As it enters its second decade, the Heschel Center for Environmental Learning and Leadership looks to create a critical mass of ‘change agents.’

There’s a gathering buzz if you listen closely enough. People are talking about environmental and social change in a similar way across an array of professions. You can hear it in the Knesset from premier environmental legislator MK Dov Henin and freshman MK Nitzan Horowitz. You can hear it in the world of investment and in the world of Jewish philanthropy and politics. Even in that most hard core of industrial bastions, the Dead Sea Works, talk of environmental practices has begun to percolate.

The concept of “sustainability” has begun to whisper through the corridors of power, money and influence. Its voice is faint but growing.

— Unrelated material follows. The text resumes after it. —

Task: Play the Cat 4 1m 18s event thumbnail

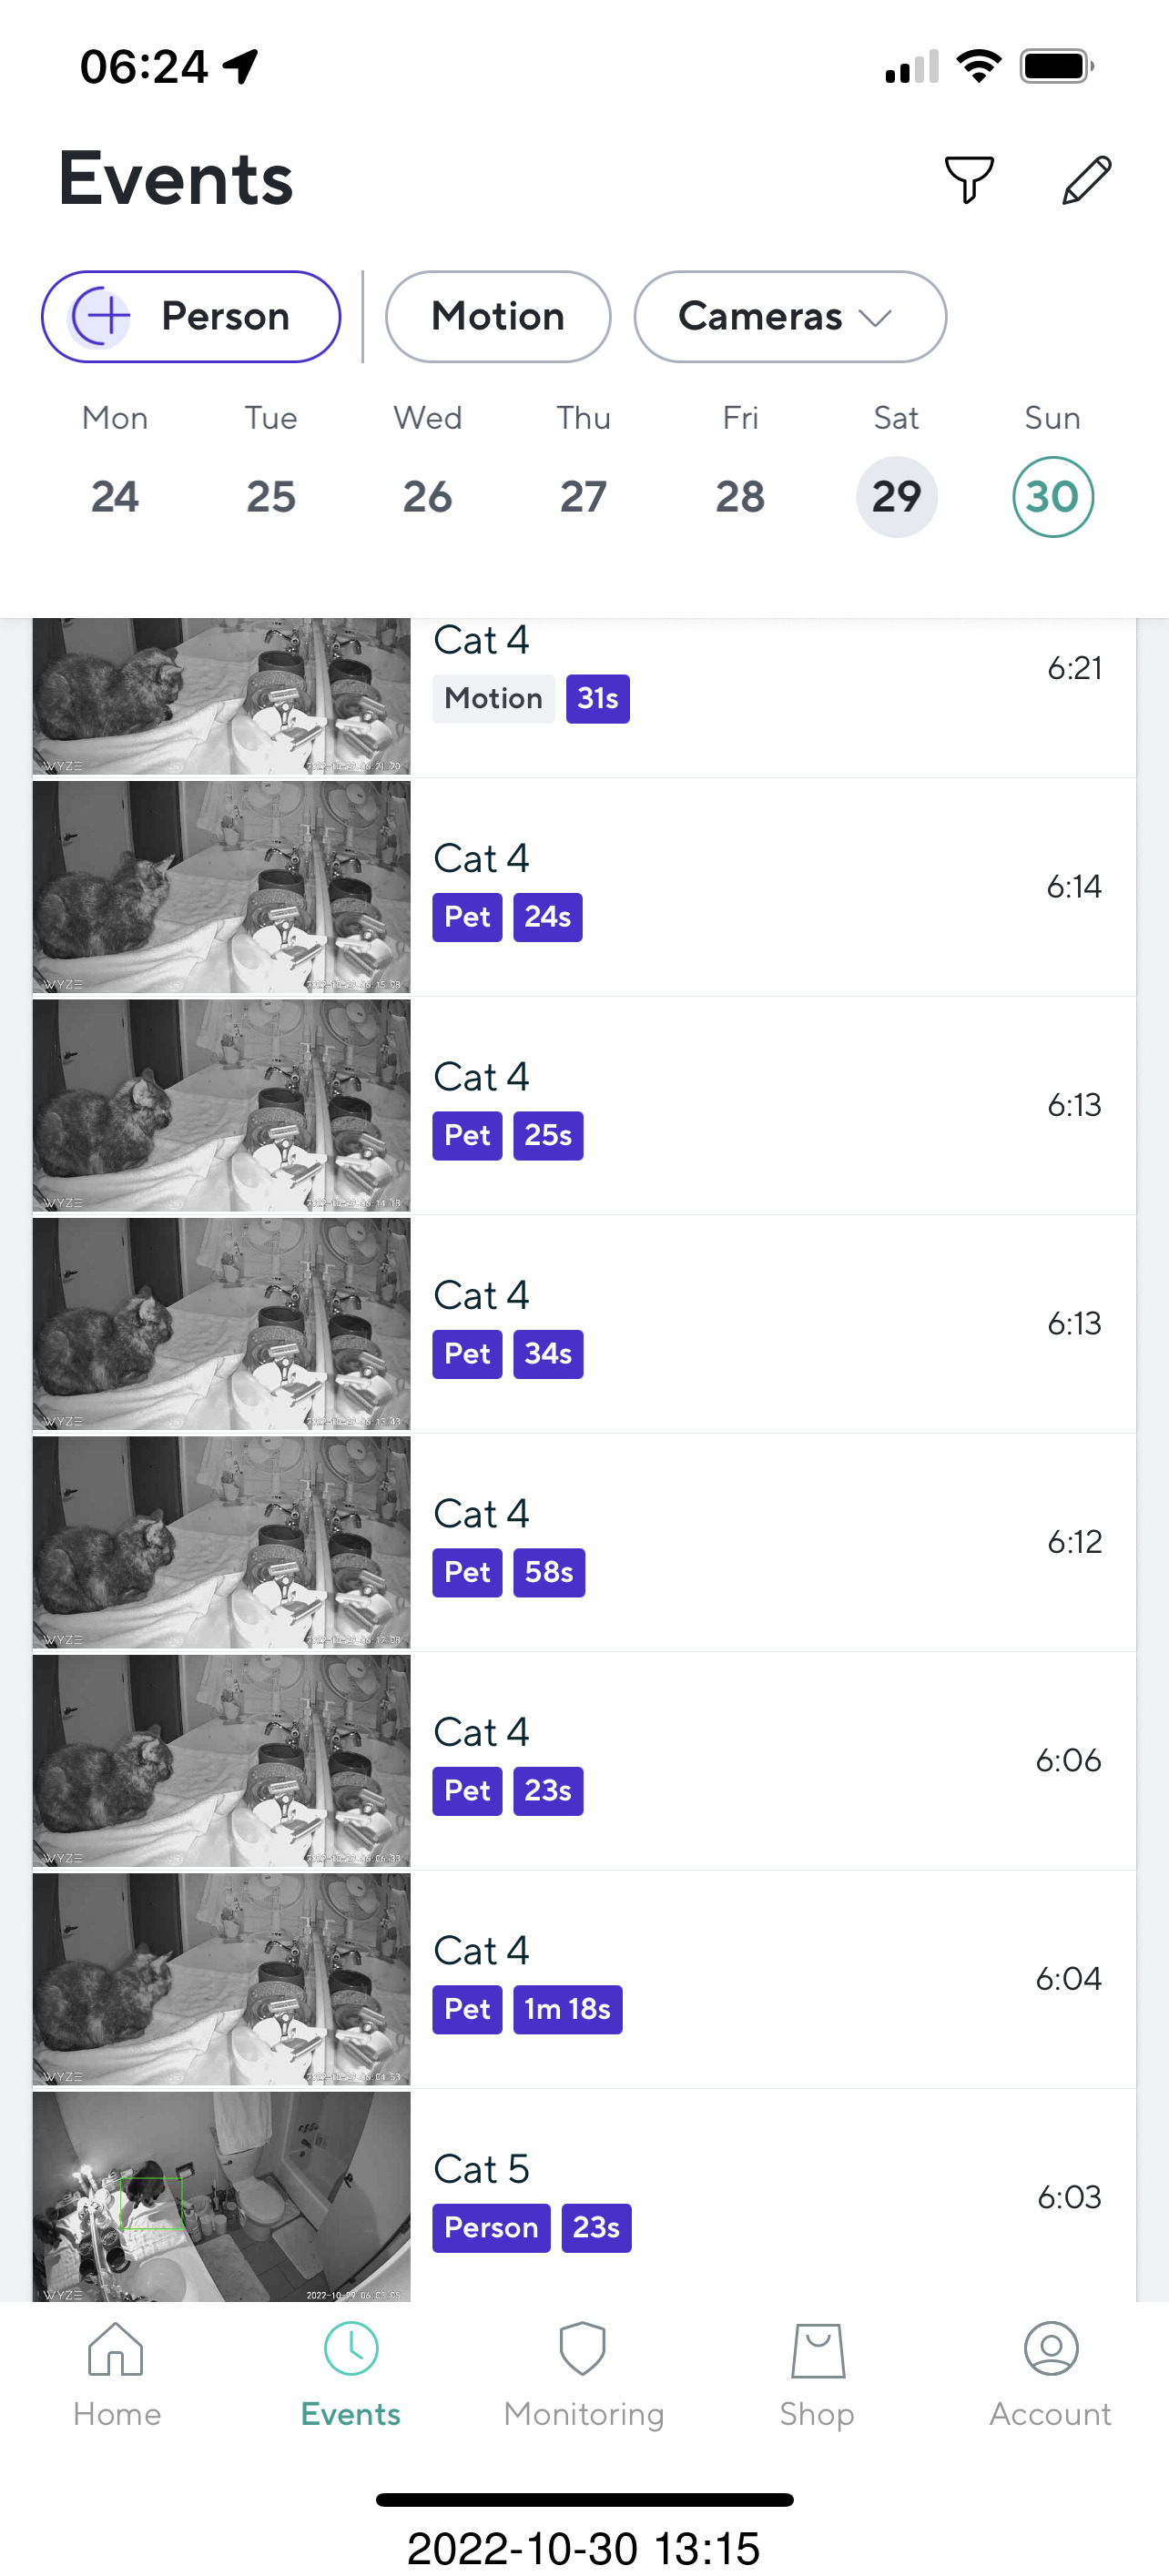Action: [221, 1979]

The environmental movement here is relatively young. Although the Society for the Protection of Nature in Israel (SPNI) has been in operation since 1953, the second and third oldest environmental NGOs were formed only in 1990. Since then, the movement has blossomed and there are now 100 organizations who are members of Life and Environment, the umbrella organization of environmental organizations. Apart and sometimes together, they work to improve the quality of life of every citizen and ensure a future for generations to come.

But how do they get started? How do they formulate their message to effect change? How does one go from a well-meaning ideologue to a practical activist?

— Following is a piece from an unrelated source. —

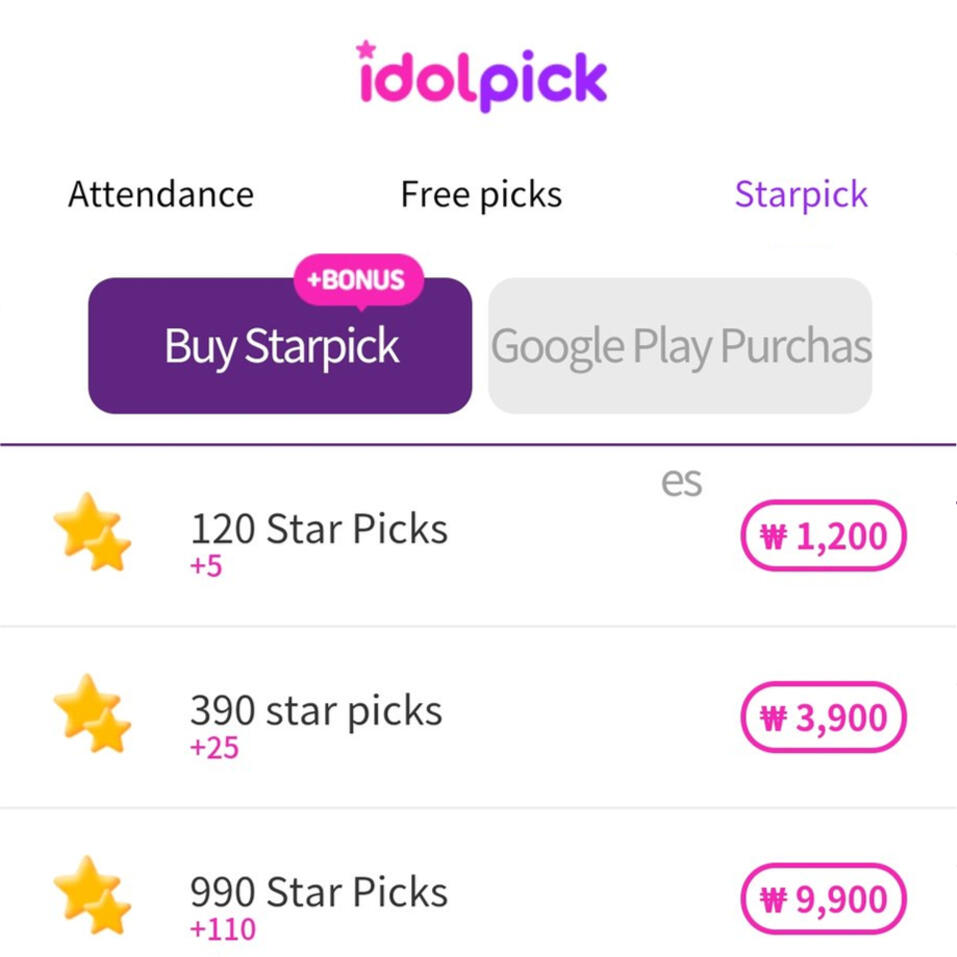
Task: Click the pink star in the logo
Action: 366,49
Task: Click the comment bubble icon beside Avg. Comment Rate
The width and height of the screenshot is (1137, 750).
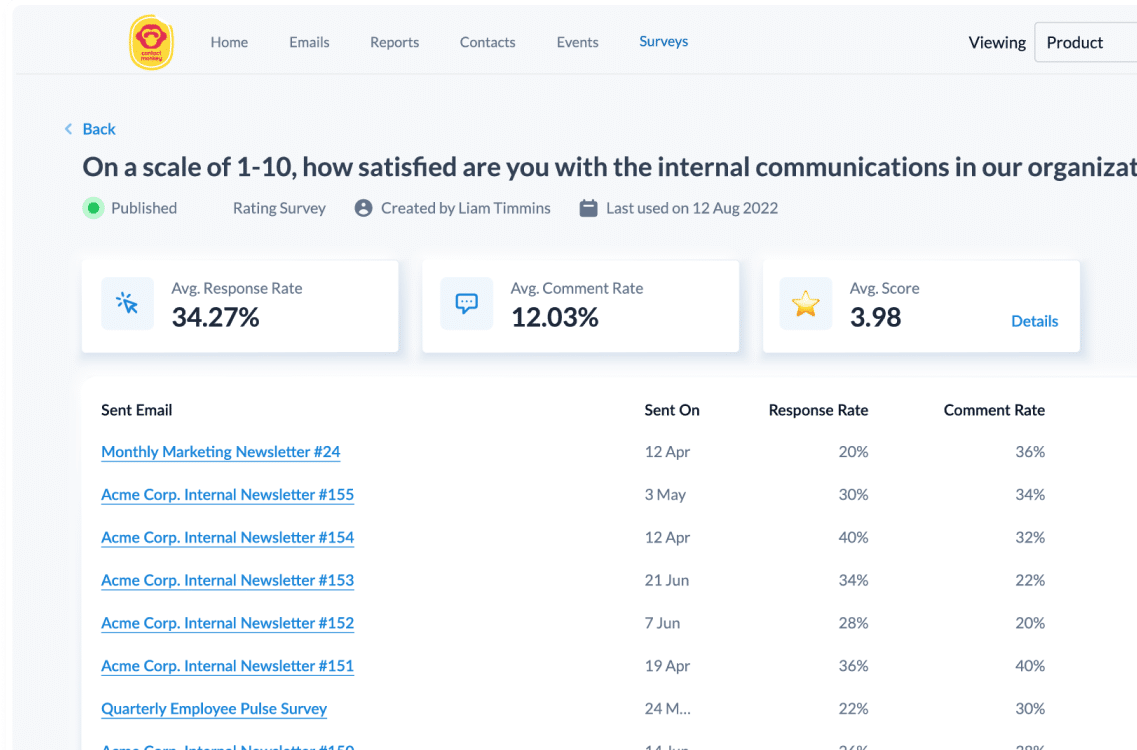Action: [x=467, y=303]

One organization has been working behind the scenes for the past 10 years to give environmental activists the intellectual framework and the tools to bring about a tipping point. It rarely gets headlines. It doesn’t show up to Knesset hearings or hold protests outside polluting factories or power plants. But if you look closely at the resumés of many of the leaders of environmental organizations, or those in government service who deal with the environment and others active in the field, you will likely find one thing in common – at some point they have been through a program at the Heschel Center for Environmental Learning and Leadership.

THE CENTER is not single-handedly responsible for educating the local environmental movement in Israel – SPNI has a very strong educational component – but there are a disproportionate number of significant players who are alumni of its flagship program, the Environmental Fellows Program.

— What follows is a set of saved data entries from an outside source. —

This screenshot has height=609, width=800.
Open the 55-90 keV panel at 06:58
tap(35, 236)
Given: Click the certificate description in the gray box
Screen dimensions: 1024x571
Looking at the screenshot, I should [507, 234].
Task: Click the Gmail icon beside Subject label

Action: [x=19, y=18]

Having just opened its 12th class, the Fellows Program brings 16 activists from all walks of life and all sectors of society together once a week for a year to discuss and contemplate sustainability in all its myriad dimensions. Each student or “change agent” embarks on a personal project. Nearly 200 fellows have graduated, eager and willing to make change.

In its current incarnation, the Heschel Center has just entered its second decade. It is the brainchild of two olim from the US: Eilon Schwartz, who serves as executive director, and Jeremy Benstein, a deputy director and director of the Environmental Fellows Program.

Schwartz traces his environmental awareness to growing up in the suburbs.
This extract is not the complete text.